(Exercise prompt) Retype the entries below exactly, dropping the images.

(Provided data)
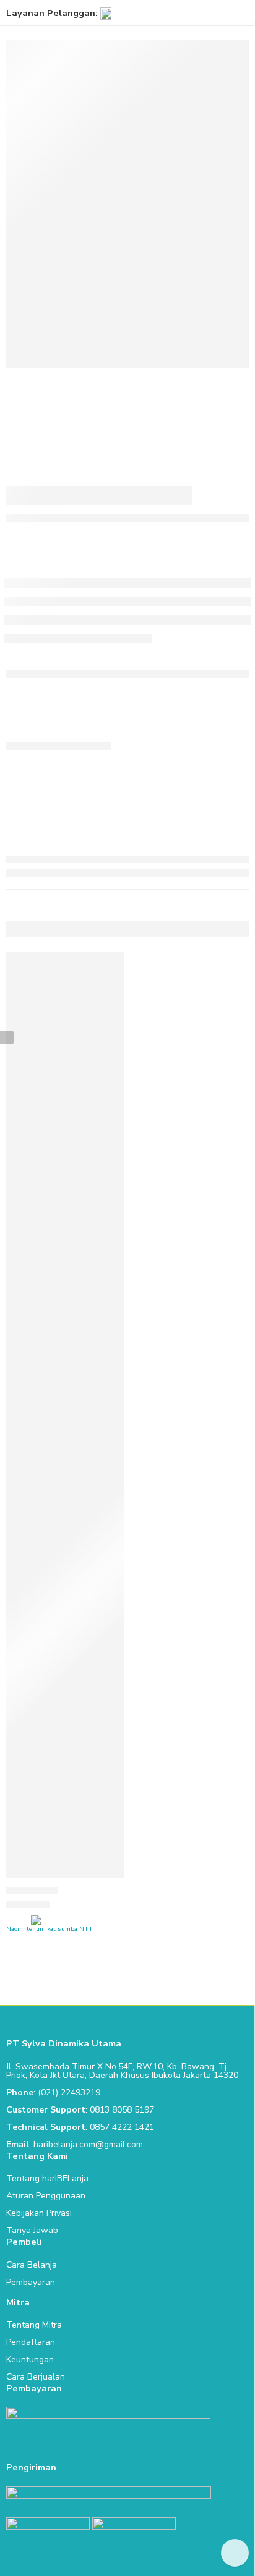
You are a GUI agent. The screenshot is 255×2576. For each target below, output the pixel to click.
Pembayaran (30, 2282)
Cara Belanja (31, 2265)
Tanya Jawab (32, 2230)
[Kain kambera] (65, 1415)
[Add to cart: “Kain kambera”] (107, 1877)
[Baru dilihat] (235, 2553)
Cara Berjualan (35, 2377)
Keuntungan (30, 2359)
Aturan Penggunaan (45, 2196)
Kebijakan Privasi (39, 2213)
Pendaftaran (30, 2342)
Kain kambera (32, 1890)
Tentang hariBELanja (47, 2178)
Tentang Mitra (34, 2325)
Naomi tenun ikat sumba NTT (49, 1929)
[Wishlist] (112, 964)
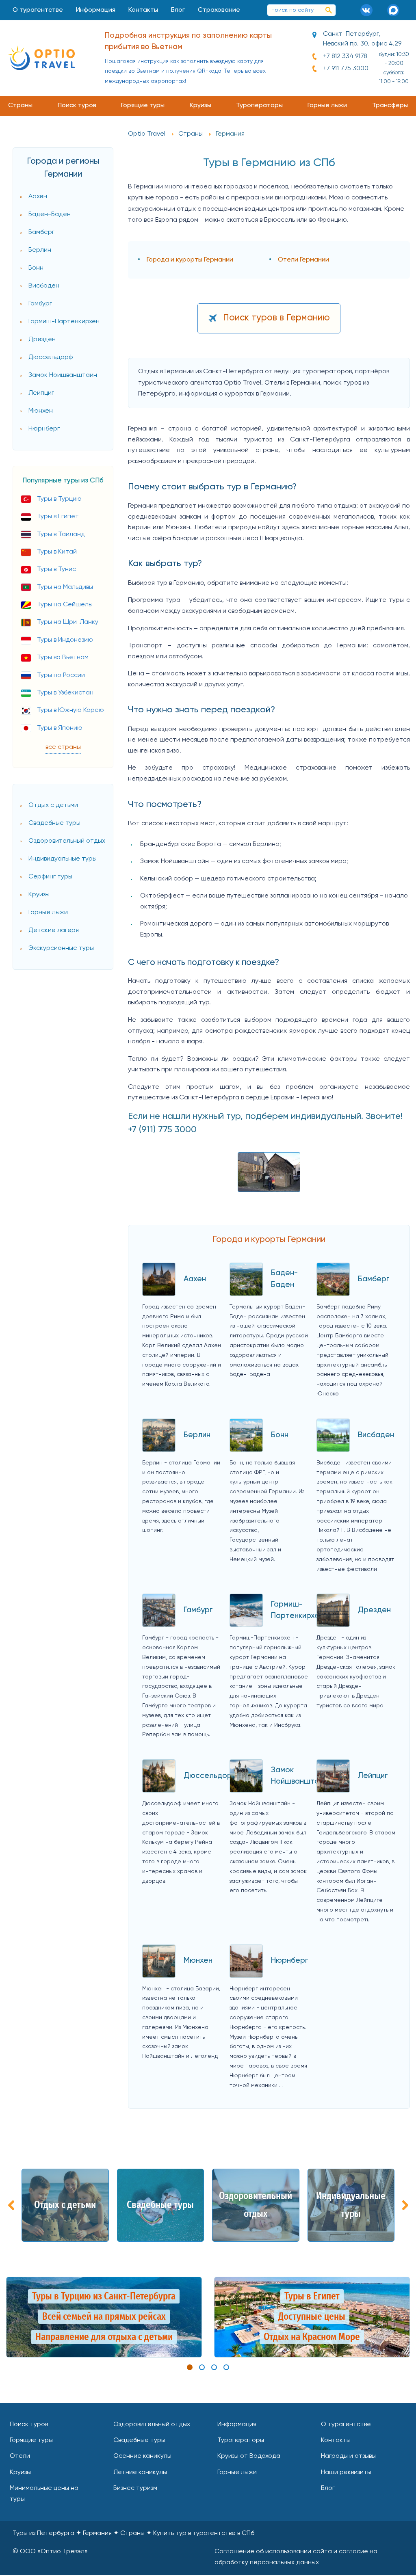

(The completed task)
You are a GUI agent. The screenshot is 255×2576. For each target below, output the pixel to click.
Pembayaran (30, 2282)
Cara Belanja (31, 2265)
Tanya Jawab (32, 2230)
[Kain kambera] (65, 1415)
[Add to cart: “Kain kambera”] (107, 1877)
[Baru dilihat] (235, 2553)
Cara Berjualan (35, 2377)
Keuntungan (30, 2359)
Aturan Penggunaan (45, 2196)
Kebijakan Privasi (39, 2213)
Pendaftaran (30, 2342)
Kain kambera (32, 1890)
Tentang hariBELanja (47, 2178)
Tentang Mitra (34, 2325)
Naomi tenun ikat sumba NTT (49, 1929)
[Wishlist] (112, 964)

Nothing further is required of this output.